Better Enterprise/Network Monitoring with Component Diagnostics

And when I say "Enterprise" I do mean a collection of servers and application components, although the "U.S.S. Enterprise" does have a cameo!

Most server based applications installed today have no system monitoring. The way to tell if the system is down is when the phone calls start coming. Sometimes at home. This sort of thing can really put a damper on the pay raise department.

And this topic gets richer - when you have to do an emergency upgrade, how do you know something you changed didn't screw up the production system in a whole different way? Phone calls again? More pay raise dampening.

A collection of simple system monitors and diagnostics can help you to be sure that your application is installed correctly and currently functioning correctly. And when there is a problem, not only can you be notified immediately, you can view the information to find out where, exactly, the problem is. If the problem is fixed quickly, or fixed before anybody notices, this bodes well for the pay raise stuff.

Nagios is a popular tool for doing a variety of system monitoring, but in my experience, Nagios is used almost exclusively for monitoring hardware. So if your application can no longer talk to the database, nagios thinks everything is just fine. The solution is to add some simple stuff to your app that you and nagios can use to make sure everything is okay.

A simple servlet is a great way to go for this sort of thing. A diagnotic can return something like "OK" or "FAIL" so any web browser can run a diagnostic on a component. Plus, nagios (and similar products) are able to exercise web pages too.

In "Star Trek: The Next Generation", Picard will tell somebody to run a "Level 3 diagnostic" for some part of the Enterprise. It turns out that the writers of this show have worked out what, exactly, that means. The following is an attempt to use their terminology to fit the needs of server development. Please note that level 1 and level 2 diagnostics require shutting down the application. I think that this sort of thing is better represented by testing, so I've left those out.

Level 5 Diagnostic

    Select a few things to do that can complete in two seconds or less.
    Configure nagios to exercise this diagnostic about once every two minutes.
    The first line of text returned must be "OK" or "FAIL" for nagios.
    Additional human readable text would be nice.
    Some things that might be exercised:
      read from the database (verify that communication with the database is funtioning)
      ability to put a NO-OP message into a JMS queue (verify that JMS is functioning)
      make sure all JMS queue sizes meet expected parameters
      verify that app can read and write to the file system (testing for permission problems and file handle problems)
      number of objects in memory meets a threshold
      number of objects in the file system meets a threshold
      certain files (logs?) are not getting too large
      certain recent activities are within "normal operating parameters"
      HTTP server is serving a tiny web page
      recently logged error or warning
      is data current?

Level 4 Diagnostic

    select a rich list of things to do that can complete in 30 seconds or less.
    Configure nagios to exercise this diagnostic about once every two hours.
    The first line of text returned must be "OK" or "FAIL" for nagios.
    Additional human readable text would be nice.
    Some things that might be exercised:
      exercise the Level 5 Diagnostic for this component
      check something in the Level 5 diagnostic list above that could not fit into 2 seconds
      ping components the app depends on (verify that the network is functioning between the two components)
      exercise all JMS queues
      FTP read/write
      exercise EJB interface
      exercise MDB interface
      exercise SOAP interface
      exercise RMI interface
      examine JDBC driver version
      exercise a sophisticated algorithm

Level 3 Diagnostic

    select a rich list of things to do that can complete in 5 minutes or less.
    Configure nagios to exercise this diagnostic about once every day.
    The first line of text returned must be "OK" or "FAIL" for nagios.
    Additional human readable text would be nice.
    Some things that might be exercised:
      exercise the Level 4 Diagnostic for this component
      check for when licenses expire for third party products
      exercise a workflow.

Needs of the real world are a bit more than in star trek.
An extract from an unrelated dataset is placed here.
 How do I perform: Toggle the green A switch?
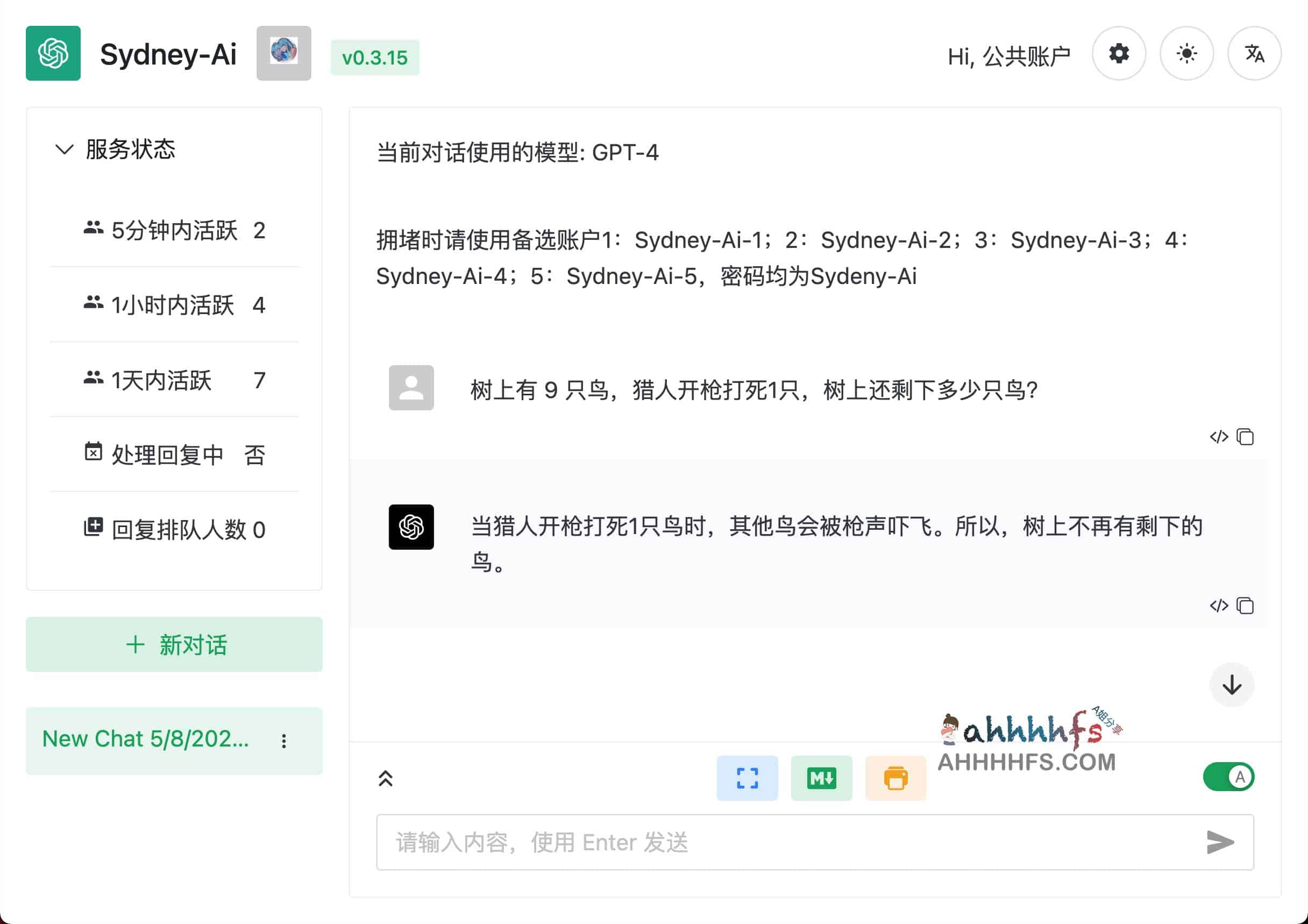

A few more diagnostics for the repertoire:

Ping

    Configure nagios to exercise this diagnostic about once every 30 seconds.
    Just return "OK".
    This shows that the network and most systems are functioning and that the component is not locked up.

Installation Diagnostic

    Called by the person installing the component (not by nagios) immediately after installation.
    Recycle stuff from the level 3, 4 and 5 diagnostics.
    Check to make sure jar file code can be exercised.
    Called as needed by developers and system operators (not by nagios).

Status page

    Called as needed by developers and system operators (not by nagios).
    This might show:
      a detailed list of which systems are functioning correctly and which are not so good
      log data
      the version number for the jdbc driver, the app server and the java version
      the current sizes of JMS queues
      the number of servlet requests

If you implement this servlet only with ping, you have made a big leap. Calling this ping, even manually, will verify that your component is not locked up and that the network is functioning at least in part. If you later connect nagios to the component ping, you can probably find out about a problem with your component long before you get that first call from a user of the component.

Overall, implementing all aspects of this servlet would probably take less than a day. Connecting it to nagios would take about an hour. And then ... if there ever is a problem, you should be able to resolve the problem about 20 times (maybe 100 times) faster than without it.